O SR. SIMÃO SESSIM (PP-RJ. Pronuncia o seguinte discurso.) Sr. Presidente, Sras. e Srs. Deputados, eu não poderia deixar de vir a esta tribuna para manifestar do fundo do meu coração a imensa felicidade que ainda me contagia por conta de mais uma esplendorosa e incontestável vitória da minha querida e amada escola de samba Beija-flor, este ano, na passarela da Marquês de Sapucaí, no Rio de Janeiro.

Mais uma vez, venceram a determinação e a garra de uma escola de samba que se aliou à simplicidade do Rei da Música Popular Brasileiro, o cantor Roberto Carlos, para levar emoções à passarela.

Eu havia dito desta mesma tribuna, senhor presidente, uma semana antes do Carnaval, que havia chegado a hora de o povo botar para fora a felicidade, que não seria pouca, com certeza. E, foi de fato o que aconteceu na avenida. A Beija-Flor presenteou a Marquês de Sapucaí com o quesito exclusivo: a emoção de um Rei descontraído e perto do povo.

Aliás, senhor presidente e nobres deputados, como bem frisou o jornal O Globo, deste domingo, a Beija-Flor se transformou em uma fábrica de títulos. A vitória com diferença de 1,4 pontos sobre a Unidos da Tijuca, a vice-campeã do Carnaval, ajudou a consolidar uma hegemonia, diz a reportagem.

É verdade. Desde que fora alçada à elite do Carnaval carioca, em 1976, com o enredo antológico Sonhar com rei dá leão, a agremiação de Nilópolis conquistou 12 campeonatos e já é a terceira escola com maior número de títulos, só perdendo para a Portela e Mangueira, obviamente, por se tratarem de agremiações bem mais antigas nas passarelas do Rio de Janeiro.

São 11 vice-campeonatos, levando-se ainda em consideração o fato de que nos últimos 35 anos, a Beija-Flor esteve 29 vezes entre as três primeiras colocadas nos desfiles do Rio de Janeiro. Isto é magnífico.

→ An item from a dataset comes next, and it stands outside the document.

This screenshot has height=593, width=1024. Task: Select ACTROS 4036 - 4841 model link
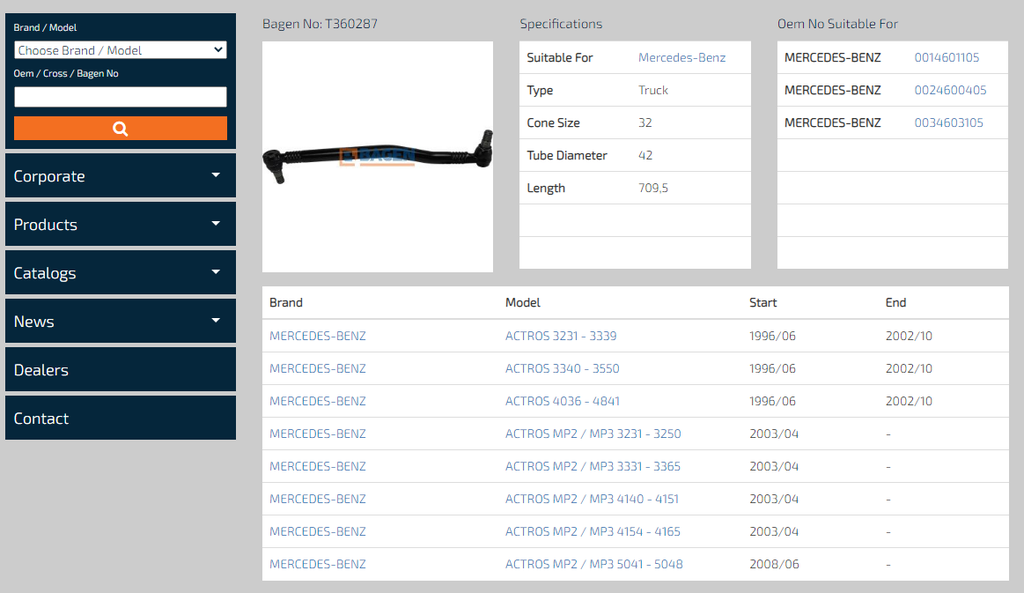tap(562, 401)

Na mesma reportagem de O Globo, o jornal lembra o que já estamos cansados de frisar nesta mesma tribuna: que a Beija-Flor é uma escola que se fortaleceu investindo, e muito, em sua própria comunidade, que canta e dança harmonicamente, e que vibra, ganhando, por consequência, respeito do corpo de jurados e da opinião pública mundial.

E, por uma questão de justiça, não podemos deixar de destacar o grande comandante dessa e de todas as conquistas da campeoníssima Beija-Flor, o patrono da escola, Aniz Abraão David, que, como bem disse o Laíla, torna-se peça fundamental para a agremiação, por sua luta, pelo tratamento, pela dignidade com que conduz as coisas da escola. Ele orienta, se empenha, ao máximo; vibra e vence.

Por fim, estendo ainda a minha alegria e felicitações, à direção da escola, através de seu presidente Farid Abraão David: à Comissão de Carnaval nas pessoas do Laíla, Alexandre Louzada, Fran-Sérgio, Victor Santos e Ubiratan Silva; ao intérprete, Neguinho da Beija-Flor; aos mestres de bateria, Plínio e Rodney; à Raínha da Bateria, Raíssa Oliveira; ao mestre-sala, Claudinho, e à porta-bandeira, Selmynha Sorriso; ao estreante, na Comissão, Carlinhos de Jesus; aos componentes e a todos que aqueles que acreditaram mais uma vez no projeto da Beija-Flor, que se transformou em uma verdadeira escola de vida, amparando os menos favorecidos e preparando os jovens da comunidade para um futuro promissor.

Era o que eu tinha a dizer no momento, senhor presidente.